De acordo com a parlamentar, a prisão é decorrente de desdobramentos das investigações que apuram o Caso Melqui, e apontam o policial civil como suspeito de estupro e importunação sexual de duas alunas (à época com 15 anos) no âmbito de um antigo projeto social liderado pelo seu irmão Melqui Galvão, na Zona Norte de Manaus.

“Hoje foi decretada a prisão preventiva dele (Melqui Galvão), ele que estava em prisão temporária. A gente tem mais seis vítimas nesse pedido de prisão. Crianças com 12 anos, 14 anos, que foram estupradas por ele.

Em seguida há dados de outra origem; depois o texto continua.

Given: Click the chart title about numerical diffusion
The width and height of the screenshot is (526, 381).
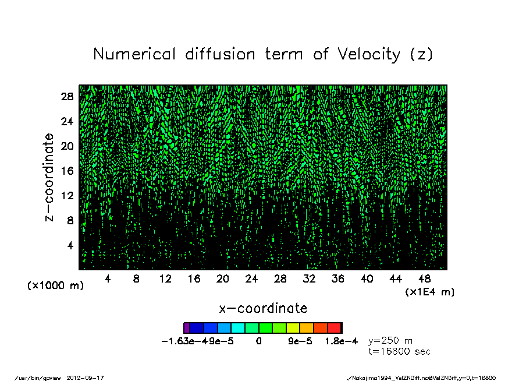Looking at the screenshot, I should [x=263, y=54].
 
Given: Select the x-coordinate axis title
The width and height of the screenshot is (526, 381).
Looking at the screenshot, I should [x=262, y=308].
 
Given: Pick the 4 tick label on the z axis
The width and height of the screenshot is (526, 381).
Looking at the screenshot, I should [x=70, y=245].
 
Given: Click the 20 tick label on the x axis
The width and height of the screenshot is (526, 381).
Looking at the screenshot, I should [x=222, y=279].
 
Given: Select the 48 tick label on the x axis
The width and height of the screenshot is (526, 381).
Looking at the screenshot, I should [x=424, y=279].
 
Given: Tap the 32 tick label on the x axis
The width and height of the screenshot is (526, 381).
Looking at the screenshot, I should [x=309, y=279].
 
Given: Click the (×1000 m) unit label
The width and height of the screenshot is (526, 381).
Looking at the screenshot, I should [x=56, y=286].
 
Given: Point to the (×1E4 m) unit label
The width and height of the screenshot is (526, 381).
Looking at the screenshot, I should [x=430, y=291].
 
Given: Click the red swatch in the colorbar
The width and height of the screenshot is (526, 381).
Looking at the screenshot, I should [x=335, y=328].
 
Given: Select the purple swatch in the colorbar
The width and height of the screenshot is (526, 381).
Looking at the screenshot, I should [x=187, y=328].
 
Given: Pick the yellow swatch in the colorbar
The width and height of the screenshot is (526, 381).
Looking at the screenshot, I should [x=293, y=328].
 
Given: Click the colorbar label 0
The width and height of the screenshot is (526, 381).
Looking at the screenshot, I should [x=258, y=341].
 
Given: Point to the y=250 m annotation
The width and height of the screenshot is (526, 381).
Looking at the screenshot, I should [x=390, y=340].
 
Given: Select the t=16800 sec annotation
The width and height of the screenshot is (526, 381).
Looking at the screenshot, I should [x=399, y=351].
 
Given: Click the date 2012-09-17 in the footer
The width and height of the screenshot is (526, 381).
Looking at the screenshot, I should [x=89, y=377].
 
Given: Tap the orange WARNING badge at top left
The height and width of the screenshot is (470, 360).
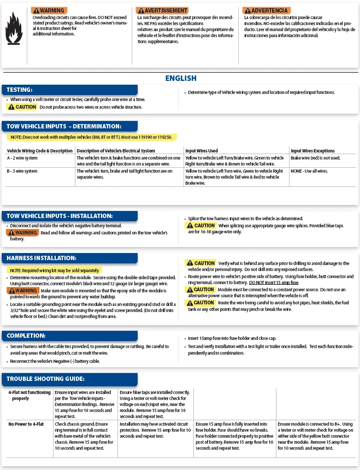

E tem mais uma informação, Enoque Galvão também foi preso pela Polícia Civil do Amazonas, por estupro e importunação sexual de menores, crimes similares aos do irmão”, comentou Alessandra Campelo.

No início deste mês, o policial civil foi afastado de suas funções depois que a PC-AM identificou indícios de que ele teria facilitado a entrada irregular de uma pessoa na unidade prisional onde seu irmão estava detido temporáriamente em Manaus.

À época, a suspeita surgiu durante a investigação sobre a entrada de um celular na cela ocupada por Melqui, irmão de Enoque, o que reforçou a apuração sobre possíveis falhas de segurança no sistema prisional.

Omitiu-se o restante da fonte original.